The disadvantages of Floyd-Warshall algorithm are:

The time complexity of the algorithm is very high ( O(V^3) ). This makes it unsuitable for larger graphs.

The space complexity of the algorithm is also very high ( O(V^2) ). This becomes an issue for larger graphs.

The algorithm gives the shortest distances but doesn't provide any information about the actual paths taken.

If the graph contains negative cycles, the algorithm may not work correctly, as it doesn't handle such cycles.

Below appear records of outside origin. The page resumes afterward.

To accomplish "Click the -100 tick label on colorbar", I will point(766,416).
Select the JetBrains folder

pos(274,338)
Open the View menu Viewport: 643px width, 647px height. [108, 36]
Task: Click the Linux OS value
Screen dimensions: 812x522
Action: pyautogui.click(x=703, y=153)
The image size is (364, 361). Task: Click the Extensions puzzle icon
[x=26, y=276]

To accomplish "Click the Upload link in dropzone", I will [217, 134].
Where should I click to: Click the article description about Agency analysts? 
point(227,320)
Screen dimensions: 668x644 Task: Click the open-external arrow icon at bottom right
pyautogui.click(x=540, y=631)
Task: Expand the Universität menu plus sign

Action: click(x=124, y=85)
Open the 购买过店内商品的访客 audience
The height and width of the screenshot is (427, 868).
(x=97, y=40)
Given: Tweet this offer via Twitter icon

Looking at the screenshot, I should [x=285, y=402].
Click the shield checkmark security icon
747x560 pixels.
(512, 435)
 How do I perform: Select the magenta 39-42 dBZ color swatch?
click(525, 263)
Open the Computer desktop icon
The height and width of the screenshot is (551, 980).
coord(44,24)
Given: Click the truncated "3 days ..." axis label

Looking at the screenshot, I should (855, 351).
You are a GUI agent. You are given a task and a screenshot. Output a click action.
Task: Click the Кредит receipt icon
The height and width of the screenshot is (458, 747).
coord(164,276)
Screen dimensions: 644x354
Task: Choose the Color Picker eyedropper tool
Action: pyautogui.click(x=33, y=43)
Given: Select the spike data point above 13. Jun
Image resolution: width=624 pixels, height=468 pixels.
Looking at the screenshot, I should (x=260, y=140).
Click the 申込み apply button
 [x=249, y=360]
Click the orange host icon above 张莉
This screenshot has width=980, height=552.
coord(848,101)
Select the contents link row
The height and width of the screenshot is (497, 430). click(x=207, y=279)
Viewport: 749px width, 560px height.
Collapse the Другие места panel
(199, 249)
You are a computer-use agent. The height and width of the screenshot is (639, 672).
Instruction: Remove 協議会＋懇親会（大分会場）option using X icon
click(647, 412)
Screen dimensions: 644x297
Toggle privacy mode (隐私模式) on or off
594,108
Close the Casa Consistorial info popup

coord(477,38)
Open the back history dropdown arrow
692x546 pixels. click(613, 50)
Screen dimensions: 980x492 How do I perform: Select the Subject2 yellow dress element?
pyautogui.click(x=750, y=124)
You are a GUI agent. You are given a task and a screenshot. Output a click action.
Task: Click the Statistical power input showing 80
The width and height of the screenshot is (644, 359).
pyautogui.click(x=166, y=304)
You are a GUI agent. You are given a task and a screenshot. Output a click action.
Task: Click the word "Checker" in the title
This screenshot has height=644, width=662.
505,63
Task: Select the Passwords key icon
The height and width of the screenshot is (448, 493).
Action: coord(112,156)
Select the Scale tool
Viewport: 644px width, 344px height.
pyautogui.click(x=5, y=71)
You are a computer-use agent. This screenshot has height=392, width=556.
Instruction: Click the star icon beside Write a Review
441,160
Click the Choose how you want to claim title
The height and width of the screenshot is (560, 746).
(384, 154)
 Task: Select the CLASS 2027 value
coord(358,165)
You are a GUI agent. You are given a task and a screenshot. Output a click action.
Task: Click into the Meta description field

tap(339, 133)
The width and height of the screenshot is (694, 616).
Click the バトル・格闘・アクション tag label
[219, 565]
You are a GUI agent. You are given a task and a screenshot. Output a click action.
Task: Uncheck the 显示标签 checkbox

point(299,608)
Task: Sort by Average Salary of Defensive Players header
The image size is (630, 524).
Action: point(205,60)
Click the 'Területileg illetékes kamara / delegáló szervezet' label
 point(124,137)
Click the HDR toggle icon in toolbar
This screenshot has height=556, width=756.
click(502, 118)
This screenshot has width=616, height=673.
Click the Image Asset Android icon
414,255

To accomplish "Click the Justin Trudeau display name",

Applications of Floyd Warshall Algorithm

There are many applications of the Floyd Warshall algorithm. Some of them are given below:

It helps in testing whether the graph is bipartite or not.

It helps in finding the shortest path in a directed graph.

The algorithm helps to find the regular expressions that are accepted by finite automata.

It helps in finding the transitive closure of a directed graph.

Frequently Asked Questions

What is the purpose of the Floyd-Warshall algorithm?

The Floyd-Warshall algorithm is used to find the shortest paths between all pairs of vertices in a weighted graph. It efficiently computes the shortest distances, even with negative weights, making it useful for routing, network analysis, and solving problems involving the transitive closure of graphs.

How does Floyd algorithm work?

Floyd algorithm work iteratively updates shortest path estimates for all vertex pairs, accommodating for weighted edges, until optimal paths are found.

What is the Floyd routing algorithm?

The Floyd routing algorithm refers to the Floyd-Warshall algorithm when applied to computer networking, determining optimal routes between network nodes.

Conclusion

The Floyd-Warshall algorithm is a powerful tool for solving all-pairs shortest path problems in weighted graphs. Its ability to handle graphs with negative weights, and its straightforward implementation, make it valuable in various applications, such as network optimization and graph analysis. Despite its O(nÂ³) time complexity, it remains practical for moderately sized graphs, offering a comprehensive solution for finding shortest paths between all vertex pairs. Mastery of this algorithm enhances your understanding of graph theory and dynamic programming.